◆ **PROBLEM DETAILS**: Gather every line in the data below that contains the word "heading", and copy each such line in full.
######
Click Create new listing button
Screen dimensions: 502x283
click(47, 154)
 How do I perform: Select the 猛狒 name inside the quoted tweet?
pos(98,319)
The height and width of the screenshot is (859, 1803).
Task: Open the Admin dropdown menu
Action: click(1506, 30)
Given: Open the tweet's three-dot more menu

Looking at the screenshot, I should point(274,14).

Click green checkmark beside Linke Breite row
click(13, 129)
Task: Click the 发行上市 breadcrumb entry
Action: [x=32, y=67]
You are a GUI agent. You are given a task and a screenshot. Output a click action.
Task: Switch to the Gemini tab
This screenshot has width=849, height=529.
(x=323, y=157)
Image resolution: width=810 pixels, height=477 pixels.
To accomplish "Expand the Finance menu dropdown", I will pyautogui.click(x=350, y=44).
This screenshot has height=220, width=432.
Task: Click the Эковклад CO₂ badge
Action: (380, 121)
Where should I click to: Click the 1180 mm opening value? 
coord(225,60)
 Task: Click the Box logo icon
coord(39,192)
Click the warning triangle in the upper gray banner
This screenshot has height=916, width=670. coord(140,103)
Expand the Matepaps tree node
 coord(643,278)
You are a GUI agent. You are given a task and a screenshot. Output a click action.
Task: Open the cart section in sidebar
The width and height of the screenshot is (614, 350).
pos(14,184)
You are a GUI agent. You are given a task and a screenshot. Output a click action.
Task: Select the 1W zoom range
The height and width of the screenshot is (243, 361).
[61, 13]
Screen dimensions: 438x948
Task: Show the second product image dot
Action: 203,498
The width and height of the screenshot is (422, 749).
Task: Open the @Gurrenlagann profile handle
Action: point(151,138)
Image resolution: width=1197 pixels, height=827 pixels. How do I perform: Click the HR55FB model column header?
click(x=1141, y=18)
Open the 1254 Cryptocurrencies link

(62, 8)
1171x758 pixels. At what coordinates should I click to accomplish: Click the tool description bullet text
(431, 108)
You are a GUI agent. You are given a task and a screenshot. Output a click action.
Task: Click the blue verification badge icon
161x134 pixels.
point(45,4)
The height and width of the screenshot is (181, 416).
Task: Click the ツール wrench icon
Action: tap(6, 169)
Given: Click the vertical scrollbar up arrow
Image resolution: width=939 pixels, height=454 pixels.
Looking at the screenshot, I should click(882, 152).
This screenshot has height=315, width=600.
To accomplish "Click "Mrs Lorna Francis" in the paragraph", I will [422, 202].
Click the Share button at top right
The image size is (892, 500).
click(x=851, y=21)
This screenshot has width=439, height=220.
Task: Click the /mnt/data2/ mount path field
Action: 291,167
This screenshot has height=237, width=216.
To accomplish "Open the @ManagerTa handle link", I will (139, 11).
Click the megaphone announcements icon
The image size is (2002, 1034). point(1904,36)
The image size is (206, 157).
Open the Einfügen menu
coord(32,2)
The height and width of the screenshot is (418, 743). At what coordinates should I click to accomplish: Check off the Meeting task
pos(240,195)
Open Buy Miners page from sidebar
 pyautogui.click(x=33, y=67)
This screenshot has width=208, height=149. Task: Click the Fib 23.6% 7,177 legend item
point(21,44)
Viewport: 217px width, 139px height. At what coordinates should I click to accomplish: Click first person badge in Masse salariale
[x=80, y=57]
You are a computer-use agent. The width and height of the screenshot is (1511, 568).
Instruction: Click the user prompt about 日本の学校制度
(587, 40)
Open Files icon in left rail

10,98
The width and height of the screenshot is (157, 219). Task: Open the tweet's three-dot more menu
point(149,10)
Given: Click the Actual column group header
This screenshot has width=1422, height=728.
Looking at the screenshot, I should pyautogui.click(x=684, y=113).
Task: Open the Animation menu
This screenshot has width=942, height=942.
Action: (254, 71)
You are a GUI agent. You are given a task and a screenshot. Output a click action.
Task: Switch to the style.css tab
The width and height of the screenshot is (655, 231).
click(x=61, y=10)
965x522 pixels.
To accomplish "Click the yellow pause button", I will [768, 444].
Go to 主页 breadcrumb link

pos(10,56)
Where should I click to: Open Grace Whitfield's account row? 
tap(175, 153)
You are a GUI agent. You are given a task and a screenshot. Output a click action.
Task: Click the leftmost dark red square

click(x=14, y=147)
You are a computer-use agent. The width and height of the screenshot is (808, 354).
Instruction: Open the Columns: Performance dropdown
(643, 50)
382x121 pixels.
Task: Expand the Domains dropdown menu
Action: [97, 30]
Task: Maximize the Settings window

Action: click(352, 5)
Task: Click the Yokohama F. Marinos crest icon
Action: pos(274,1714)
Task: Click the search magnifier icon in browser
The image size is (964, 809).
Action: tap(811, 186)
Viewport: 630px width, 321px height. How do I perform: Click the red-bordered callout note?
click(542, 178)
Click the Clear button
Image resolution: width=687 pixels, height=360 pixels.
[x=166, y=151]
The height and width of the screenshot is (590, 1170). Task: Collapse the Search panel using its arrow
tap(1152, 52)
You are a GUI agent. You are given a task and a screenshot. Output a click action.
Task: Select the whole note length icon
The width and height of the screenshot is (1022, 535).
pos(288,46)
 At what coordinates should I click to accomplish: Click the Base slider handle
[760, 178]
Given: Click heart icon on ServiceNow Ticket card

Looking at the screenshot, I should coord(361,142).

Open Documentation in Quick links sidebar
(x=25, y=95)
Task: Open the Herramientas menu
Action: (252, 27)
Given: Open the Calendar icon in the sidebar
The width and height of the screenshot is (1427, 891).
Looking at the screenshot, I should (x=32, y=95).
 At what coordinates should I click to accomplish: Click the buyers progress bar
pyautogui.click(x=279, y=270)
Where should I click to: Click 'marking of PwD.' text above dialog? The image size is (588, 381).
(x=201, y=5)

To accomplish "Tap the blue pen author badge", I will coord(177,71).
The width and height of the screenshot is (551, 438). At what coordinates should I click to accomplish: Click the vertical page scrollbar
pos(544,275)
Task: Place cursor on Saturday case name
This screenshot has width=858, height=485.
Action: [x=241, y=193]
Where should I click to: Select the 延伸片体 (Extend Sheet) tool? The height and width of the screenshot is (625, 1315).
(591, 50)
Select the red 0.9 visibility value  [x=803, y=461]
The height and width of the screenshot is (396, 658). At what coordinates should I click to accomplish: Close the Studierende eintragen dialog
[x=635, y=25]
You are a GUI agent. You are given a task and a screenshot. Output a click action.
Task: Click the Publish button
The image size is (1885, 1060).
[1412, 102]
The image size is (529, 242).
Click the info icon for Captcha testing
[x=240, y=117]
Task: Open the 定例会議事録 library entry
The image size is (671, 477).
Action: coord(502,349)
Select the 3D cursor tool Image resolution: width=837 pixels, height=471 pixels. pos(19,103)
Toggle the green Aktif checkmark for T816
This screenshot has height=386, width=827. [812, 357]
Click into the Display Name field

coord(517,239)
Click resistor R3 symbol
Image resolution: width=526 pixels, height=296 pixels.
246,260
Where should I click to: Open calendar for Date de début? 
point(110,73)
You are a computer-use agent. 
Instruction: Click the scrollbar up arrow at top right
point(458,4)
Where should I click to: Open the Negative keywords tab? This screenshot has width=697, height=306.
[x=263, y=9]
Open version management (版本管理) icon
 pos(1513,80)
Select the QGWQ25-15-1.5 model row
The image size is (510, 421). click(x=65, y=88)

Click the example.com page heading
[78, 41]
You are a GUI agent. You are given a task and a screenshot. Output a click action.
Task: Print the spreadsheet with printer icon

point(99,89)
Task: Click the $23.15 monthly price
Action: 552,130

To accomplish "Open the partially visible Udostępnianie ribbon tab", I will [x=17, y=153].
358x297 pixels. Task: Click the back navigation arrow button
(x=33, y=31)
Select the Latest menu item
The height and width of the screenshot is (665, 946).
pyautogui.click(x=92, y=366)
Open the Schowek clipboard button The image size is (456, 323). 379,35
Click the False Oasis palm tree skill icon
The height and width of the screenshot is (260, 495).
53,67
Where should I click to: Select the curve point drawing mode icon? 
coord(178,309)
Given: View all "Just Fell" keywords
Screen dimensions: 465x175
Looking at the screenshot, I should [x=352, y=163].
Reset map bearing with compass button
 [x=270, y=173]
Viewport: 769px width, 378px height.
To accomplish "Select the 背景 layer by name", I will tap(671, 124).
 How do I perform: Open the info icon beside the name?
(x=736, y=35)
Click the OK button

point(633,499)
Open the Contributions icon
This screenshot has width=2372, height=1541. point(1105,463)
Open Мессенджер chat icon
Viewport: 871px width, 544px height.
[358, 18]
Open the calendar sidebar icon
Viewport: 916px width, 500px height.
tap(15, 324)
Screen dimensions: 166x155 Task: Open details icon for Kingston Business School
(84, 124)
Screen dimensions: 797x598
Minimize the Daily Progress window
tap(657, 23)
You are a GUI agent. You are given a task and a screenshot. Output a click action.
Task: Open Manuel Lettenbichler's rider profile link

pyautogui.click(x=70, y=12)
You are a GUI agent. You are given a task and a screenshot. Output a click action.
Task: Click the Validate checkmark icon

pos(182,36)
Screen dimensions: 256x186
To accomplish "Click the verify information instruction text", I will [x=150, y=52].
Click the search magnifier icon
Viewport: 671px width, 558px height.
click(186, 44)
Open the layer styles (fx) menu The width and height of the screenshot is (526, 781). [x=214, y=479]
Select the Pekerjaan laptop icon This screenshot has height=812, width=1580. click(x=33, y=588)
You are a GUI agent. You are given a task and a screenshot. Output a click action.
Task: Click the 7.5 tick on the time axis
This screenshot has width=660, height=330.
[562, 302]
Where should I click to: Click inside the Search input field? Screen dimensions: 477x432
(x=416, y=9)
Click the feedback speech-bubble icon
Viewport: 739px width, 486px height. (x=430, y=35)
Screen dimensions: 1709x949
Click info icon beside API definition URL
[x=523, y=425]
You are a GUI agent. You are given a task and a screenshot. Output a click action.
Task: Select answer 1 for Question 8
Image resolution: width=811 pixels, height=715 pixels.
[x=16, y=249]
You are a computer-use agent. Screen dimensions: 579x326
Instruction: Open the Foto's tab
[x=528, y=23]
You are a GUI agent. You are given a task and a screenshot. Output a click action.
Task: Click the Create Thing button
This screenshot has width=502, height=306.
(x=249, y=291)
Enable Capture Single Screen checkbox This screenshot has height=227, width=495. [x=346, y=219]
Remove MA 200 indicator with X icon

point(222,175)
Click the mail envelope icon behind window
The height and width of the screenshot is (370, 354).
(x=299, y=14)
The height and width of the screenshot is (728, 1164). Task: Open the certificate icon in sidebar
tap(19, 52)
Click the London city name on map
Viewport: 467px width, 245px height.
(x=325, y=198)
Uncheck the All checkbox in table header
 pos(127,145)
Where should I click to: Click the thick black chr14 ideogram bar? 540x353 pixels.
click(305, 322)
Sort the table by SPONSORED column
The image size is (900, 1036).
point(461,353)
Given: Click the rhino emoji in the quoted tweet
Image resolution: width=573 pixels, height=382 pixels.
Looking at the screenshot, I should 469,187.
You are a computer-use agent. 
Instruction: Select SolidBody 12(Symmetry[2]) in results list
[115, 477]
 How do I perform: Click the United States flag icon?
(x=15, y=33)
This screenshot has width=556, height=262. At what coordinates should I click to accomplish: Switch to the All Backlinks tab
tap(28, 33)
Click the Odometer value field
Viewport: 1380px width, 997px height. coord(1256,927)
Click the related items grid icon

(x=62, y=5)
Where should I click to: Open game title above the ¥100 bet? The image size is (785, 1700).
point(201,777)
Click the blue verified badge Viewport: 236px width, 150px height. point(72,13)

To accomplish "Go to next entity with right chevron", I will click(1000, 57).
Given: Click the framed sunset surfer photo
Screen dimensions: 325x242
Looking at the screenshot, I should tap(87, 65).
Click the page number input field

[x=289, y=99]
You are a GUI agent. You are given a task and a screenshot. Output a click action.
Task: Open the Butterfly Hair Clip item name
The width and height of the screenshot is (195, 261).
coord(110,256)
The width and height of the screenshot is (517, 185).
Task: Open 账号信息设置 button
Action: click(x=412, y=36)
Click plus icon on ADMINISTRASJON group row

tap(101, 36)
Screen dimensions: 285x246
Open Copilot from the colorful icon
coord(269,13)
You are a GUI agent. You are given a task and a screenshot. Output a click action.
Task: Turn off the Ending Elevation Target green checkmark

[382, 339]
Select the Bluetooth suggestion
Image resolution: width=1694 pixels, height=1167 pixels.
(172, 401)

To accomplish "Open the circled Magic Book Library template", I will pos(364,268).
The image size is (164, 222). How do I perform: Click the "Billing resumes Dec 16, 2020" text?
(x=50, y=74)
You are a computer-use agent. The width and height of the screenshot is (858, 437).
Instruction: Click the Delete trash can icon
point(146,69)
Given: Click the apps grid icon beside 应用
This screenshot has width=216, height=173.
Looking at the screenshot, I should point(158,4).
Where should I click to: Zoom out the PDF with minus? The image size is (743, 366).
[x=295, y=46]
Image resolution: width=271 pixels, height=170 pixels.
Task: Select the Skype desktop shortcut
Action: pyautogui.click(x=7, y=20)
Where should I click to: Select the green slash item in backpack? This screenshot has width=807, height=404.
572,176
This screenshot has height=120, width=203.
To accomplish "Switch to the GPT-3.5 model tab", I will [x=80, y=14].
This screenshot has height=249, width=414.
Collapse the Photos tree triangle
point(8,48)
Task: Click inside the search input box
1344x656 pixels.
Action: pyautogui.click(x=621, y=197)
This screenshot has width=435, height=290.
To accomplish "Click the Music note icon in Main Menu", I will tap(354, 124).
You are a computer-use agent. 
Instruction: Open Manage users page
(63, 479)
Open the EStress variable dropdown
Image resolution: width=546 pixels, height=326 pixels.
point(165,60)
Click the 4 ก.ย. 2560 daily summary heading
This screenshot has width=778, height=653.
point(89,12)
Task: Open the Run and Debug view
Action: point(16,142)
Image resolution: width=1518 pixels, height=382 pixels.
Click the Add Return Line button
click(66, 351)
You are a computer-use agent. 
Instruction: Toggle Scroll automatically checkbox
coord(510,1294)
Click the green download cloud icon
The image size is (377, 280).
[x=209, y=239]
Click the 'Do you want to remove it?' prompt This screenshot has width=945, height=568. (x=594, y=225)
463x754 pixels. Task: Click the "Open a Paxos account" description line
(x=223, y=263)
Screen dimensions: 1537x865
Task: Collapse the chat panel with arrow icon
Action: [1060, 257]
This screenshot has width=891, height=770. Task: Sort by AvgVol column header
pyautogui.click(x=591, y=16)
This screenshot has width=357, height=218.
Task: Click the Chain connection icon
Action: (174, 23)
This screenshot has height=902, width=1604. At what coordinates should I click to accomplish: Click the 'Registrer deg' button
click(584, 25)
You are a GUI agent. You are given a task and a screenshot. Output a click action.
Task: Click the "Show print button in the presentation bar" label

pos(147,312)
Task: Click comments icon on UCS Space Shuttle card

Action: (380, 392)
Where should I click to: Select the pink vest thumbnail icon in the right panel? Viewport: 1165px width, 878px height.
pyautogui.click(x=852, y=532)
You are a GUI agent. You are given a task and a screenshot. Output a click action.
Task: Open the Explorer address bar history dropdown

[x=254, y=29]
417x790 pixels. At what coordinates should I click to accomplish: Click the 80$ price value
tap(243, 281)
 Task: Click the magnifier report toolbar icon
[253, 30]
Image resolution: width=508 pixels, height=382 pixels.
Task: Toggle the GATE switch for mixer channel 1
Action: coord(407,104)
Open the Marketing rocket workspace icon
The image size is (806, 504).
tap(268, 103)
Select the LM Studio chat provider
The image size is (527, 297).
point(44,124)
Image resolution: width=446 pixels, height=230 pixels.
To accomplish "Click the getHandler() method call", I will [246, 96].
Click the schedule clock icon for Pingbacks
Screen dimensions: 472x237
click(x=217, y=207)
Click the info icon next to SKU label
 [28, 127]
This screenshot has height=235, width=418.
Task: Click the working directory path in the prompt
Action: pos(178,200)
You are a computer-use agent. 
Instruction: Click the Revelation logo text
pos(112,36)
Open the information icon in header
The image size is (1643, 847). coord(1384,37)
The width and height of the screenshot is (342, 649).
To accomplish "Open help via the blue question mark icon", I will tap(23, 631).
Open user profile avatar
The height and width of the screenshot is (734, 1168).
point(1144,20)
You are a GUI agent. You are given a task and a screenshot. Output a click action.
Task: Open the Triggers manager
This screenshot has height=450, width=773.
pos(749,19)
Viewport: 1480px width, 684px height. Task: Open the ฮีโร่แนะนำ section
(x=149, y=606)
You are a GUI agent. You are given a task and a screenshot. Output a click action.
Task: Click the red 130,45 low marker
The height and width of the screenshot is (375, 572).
######
◆ **SOLUTION TO THE PROBLEM**:
Click the example.com page heading
Click the 4 ก.ย. 2560 daily summary heading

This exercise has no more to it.